Logan Carlisle Ramsey Jr. (March 21, 1921 – June 26, 2000) was an American character actor of television and film for nearly 50 years.

Early life
Ramsey was born in Long Beach, California, the son of Harriet Lillian (née Kilmartin) and Captain Logan Carlisle Ramsey Sr., USN, a Naval Aviator who raised the alarm during the attack on Pearl Harbor and later became the captain of the aircraft carrier USS Block Island (CVE-21). The junior Ramsey served as a Naval Aviator aboard the sunken Block Island'''s namesake carrier, USS Block Island (CVE-106). During down time, Ensign Ramsey would participate in "smokers" (entertainment programs between boxing matches) aboard ship. After the war he moved to New York City and studied acting under famous acting coach Lee Strasberg.

Stage, television, and film
Logan's Broadway credits include The Great Indoors (1965), In the Summer House (1953), The High Ground (1950), and The Devil's Disciple (1950).

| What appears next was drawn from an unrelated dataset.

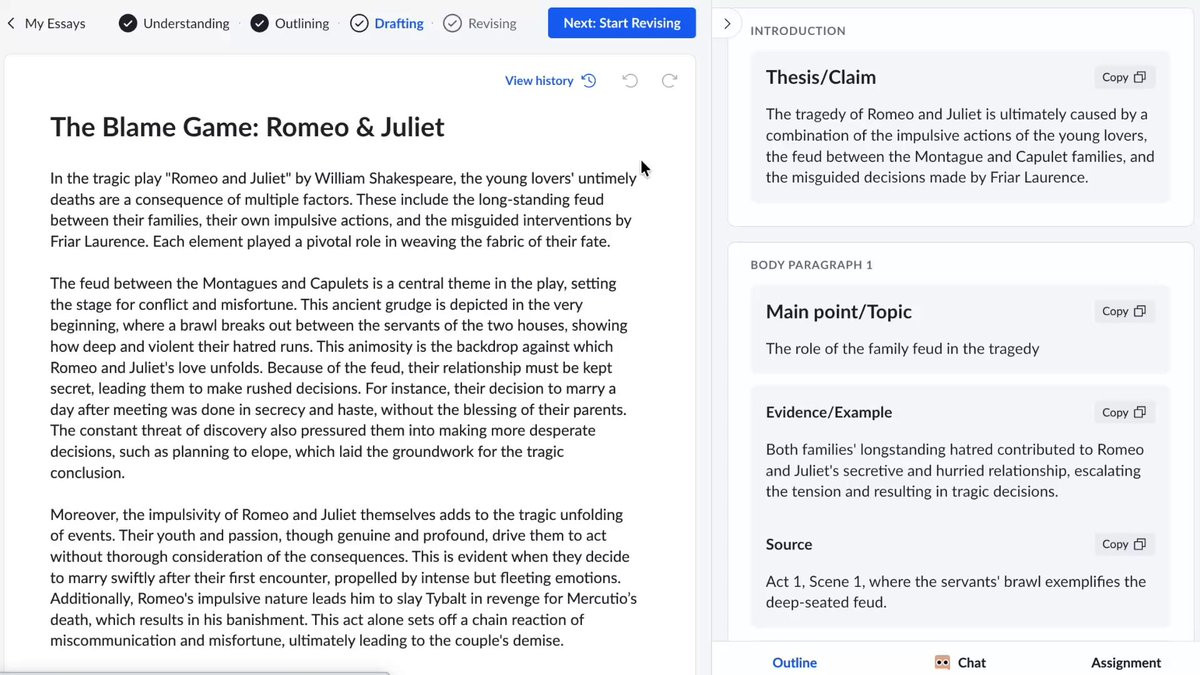This screenshot has height=675, width=1200.
Task: Click the Drafting step check circle
Action: tap(359, 23)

Primarily  a TV character actor, Ramsey was a frequent guest star on series television during the 1960s and '70s. Ramsey appeared on, among many others: The Edge of Night; Star Trek (as Proconsul Claudius Marcus in "Bread and Circuses", 1968); Mission: Impossible; Hawaii Five-O; M*A*S*H; Maude; Charlie's Angels; Quincy, M.E.; Mork & Mindy; Battlestar Galactica (as Moore in "Experiment in Terra", 1979); Knight Rider; Night Court; Highway to Heaven and the miniseries Testimony of Two Men; The Winds of War and  Here Come the Brides.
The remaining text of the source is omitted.